▶ TEXT SECTION
>> START
The register d10 must be spilled to make room for the constants 5 and 9 being loaded into d11 and d13, respectively. But these loads are much too early: Their values are only needed after d10 is restored. These move instructions (at least one of them) should be closer to their uses, freeing up registers and avoiding the spill.

Missed constant propagation (or so it seemed)

int fn1(int p1) {
  int a = 6;
  int b = (p1 / 12 == a);
  return b;
}
int fn2(int p1) {
  int b = (p1 / 12 == 6);
  return b;
}

These functions should be compiled identically. The condition is equivalent to 6 * 12 <= p1 < 7 * 12, and the two signed comparisons can be replaced by a subtraction and a single unsigned comparison:

    sub r0, r0, #72
    cmp r0, #11
    movhi   r0, #0
    movls   r0, #1
    bx  lr

GCC used to do this for the first function, but not the second one. It seemed like constant propagation failed to replace a by 6.

Reported at https://gcc.gnu.org/bugzilla/show_bug.cgi?id=81346 and fixed in revision r250342; it turns out that this pattern used to be implemented (only) in a very early folding pass that ran before constant propagation.

Missed tail-call optimization for compiler-generated call to intrinsic

int fn1(int a, int b) {
  return a / b;
}

On ARM, integer division is turned into a function call:

    push    {r4, lr}
    bl  __aeabi_idiv
    pop {r4, pc}

In the code above, GCC allocates a stack frame, not realizing that this call in tail position could be simply

    b   __aeabi_idiv

(When the call, even to __aeabi_idiv, appears in the source code, GCC is perfectly capable of compiling it as a tail call.)

Clang

Incomplete range analysis for certain types

short fn1(short p) {
  short c = p / 32769;
  return c;
}

int fn2(signed char p) {
  int c = p / 129;
  return c;
}

In both cases, the divisor is outside the possible range of values for p, so the function's result is always 0. Clang doesn't realize this and generates code to compute the result. (It does optimize corresponding cases for unsigned short and char.)

A report with this and all the other range analysis examples below was filed by @gnzlbg at https://bugs.llvm.org/show_bug.cgi?id=34517, and most cases have been fixed.

More incomplete range analysis

int fn1(short p4, int p5) {
  int v = 0;
  if ((p4 - 32779) - !p5)
    v = 7;
  return v;
}

The condition is always true, and the function always returns 7. Clang generates code to evaluate the condition. Similar to the case above, but seems to be more complex: If the - !p5 is removed, Clang also realizes that the condition is always true.
>> END
(Entries on finding words and elements)
>> START
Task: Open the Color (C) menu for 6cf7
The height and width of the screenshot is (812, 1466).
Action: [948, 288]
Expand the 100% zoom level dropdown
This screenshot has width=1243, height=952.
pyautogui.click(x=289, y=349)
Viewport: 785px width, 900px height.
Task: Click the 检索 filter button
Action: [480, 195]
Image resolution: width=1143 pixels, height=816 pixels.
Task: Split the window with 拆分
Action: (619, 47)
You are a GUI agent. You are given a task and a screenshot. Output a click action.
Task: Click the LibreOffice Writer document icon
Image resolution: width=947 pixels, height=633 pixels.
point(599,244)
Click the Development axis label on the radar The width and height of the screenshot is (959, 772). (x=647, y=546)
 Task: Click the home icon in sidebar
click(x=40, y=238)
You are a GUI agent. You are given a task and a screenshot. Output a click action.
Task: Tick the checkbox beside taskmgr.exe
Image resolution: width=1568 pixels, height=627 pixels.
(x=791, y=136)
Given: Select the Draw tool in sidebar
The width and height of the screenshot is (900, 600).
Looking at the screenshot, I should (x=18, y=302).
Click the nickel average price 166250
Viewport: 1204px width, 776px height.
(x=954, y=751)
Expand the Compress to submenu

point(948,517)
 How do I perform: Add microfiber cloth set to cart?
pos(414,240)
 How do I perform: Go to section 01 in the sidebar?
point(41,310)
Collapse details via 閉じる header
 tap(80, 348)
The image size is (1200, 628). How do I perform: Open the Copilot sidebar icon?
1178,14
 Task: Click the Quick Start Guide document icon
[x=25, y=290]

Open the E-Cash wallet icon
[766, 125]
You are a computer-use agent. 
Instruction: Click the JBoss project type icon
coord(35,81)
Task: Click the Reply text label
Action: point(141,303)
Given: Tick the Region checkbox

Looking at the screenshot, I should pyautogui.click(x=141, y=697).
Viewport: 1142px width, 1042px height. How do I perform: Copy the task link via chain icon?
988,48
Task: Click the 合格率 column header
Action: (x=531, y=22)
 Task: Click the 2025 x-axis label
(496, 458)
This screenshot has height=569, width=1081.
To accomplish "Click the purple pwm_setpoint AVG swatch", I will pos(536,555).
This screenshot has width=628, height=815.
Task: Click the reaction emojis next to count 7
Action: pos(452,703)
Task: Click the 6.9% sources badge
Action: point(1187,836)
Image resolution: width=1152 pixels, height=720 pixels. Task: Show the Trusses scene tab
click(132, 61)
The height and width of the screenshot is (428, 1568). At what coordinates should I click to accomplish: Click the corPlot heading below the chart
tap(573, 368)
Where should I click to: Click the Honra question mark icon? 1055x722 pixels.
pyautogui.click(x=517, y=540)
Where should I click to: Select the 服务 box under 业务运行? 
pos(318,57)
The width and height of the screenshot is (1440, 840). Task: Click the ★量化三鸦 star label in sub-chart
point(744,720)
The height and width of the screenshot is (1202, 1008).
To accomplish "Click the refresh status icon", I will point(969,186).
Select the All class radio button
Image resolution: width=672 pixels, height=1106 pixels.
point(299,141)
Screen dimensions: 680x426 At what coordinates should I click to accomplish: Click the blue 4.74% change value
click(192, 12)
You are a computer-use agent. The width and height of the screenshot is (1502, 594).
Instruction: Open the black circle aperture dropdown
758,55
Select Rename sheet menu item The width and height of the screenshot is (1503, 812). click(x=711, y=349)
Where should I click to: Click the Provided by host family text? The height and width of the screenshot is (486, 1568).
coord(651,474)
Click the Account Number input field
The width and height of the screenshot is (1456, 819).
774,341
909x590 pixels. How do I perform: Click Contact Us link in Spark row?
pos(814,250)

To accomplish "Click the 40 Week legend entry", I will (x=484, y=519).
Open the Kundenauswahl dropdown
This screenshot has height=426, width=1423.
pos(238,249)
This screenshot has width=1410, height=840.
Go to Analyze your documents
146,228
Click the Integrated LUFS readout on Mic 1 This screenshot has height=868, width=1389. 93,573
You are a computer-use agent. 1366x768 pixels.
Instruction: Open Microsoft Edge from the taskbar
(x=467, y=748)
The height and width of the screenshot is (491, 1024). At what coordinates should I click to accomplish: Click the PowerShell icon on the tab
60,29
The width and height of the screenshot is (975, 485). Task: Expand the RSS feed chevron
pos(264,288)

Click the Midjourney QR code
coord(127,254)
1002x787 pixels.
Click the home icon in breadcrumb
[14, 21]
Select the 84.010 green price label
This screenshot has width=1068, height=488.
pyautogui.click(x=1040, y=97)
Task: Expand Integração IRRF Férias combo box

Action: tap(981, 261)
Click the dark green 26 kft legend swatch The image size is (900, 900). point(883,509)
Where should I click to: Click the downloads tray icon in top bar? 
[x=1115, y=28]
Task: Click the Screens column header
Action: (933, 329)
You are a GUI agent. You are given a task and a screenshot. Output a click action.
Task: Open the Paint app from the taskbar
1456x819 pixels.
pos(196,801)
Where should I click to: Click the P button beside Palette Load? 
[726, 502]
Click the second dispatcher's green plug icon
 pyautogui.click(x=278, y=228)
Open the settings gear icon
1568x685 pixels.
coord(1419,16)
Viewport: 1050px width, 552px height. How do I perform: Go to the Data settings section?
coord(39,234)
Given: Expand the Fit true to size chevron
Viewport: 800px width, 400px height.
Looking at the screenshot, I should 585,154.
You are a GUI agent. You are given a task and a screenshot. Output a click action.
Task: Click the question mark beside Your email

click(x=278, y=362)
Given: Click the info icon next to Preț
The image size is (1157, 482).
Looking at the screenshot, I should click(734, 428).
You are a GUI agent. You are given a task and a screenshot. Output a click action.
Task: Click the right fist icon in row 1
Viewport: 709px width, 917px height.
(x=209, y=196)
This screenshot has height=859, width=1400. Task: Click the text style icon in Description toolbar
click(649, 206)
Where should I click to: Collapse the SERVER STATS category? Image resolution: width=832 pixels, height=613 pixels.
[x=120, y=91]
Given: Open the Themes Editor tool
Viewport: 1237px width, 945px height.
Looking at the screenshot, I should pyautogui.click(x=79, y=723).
>> END
▶ PROBLEMS TO WORK ON
- 1) In the compiler optimization text, which revision fixed the missed constant propagation issue?
- 2) Do these statements agree with the compiler optimization text? Answer yes or no for each, quoting the deciding words. (a) On ARM, integer division is turned into a function call. (b) Clang fails to optimize the corresponding cases for unsigned short and char. (c) None of the range analysis cases in the LLVM report have been fixed.
- 3) Repeat the part of the compiler optimization text that opens with the words containing "In both cases, the" and closes with "32779) - !p5)".

▶ EXPECTED OUTPUTS
- 1) r250342

- 2)
(a) Yes: "On ARM, integer division is turned into a function call"
(b) No: "It does optimize corresponding cases for unsigned short and char."
(c) No: "most cases have been fixed."

- 3)
In both cases, the divisor is outside the possible range of values for p, so the function's result is always 0. Clang doesn't realize this and generates code to compute the result. (It does optimize corresponding cases for unsigned short and char.)

A report with this and all the other range analysis examples below was filed by @gnzlbg at https://bugs.llvm.org/show_bug.cgi?id=34517, and most cases have been fixed.

More incomplete range analysis

int fn1(short p4, int p5) {
  int v = 0;
  if ((p4 - 32779) - !p5)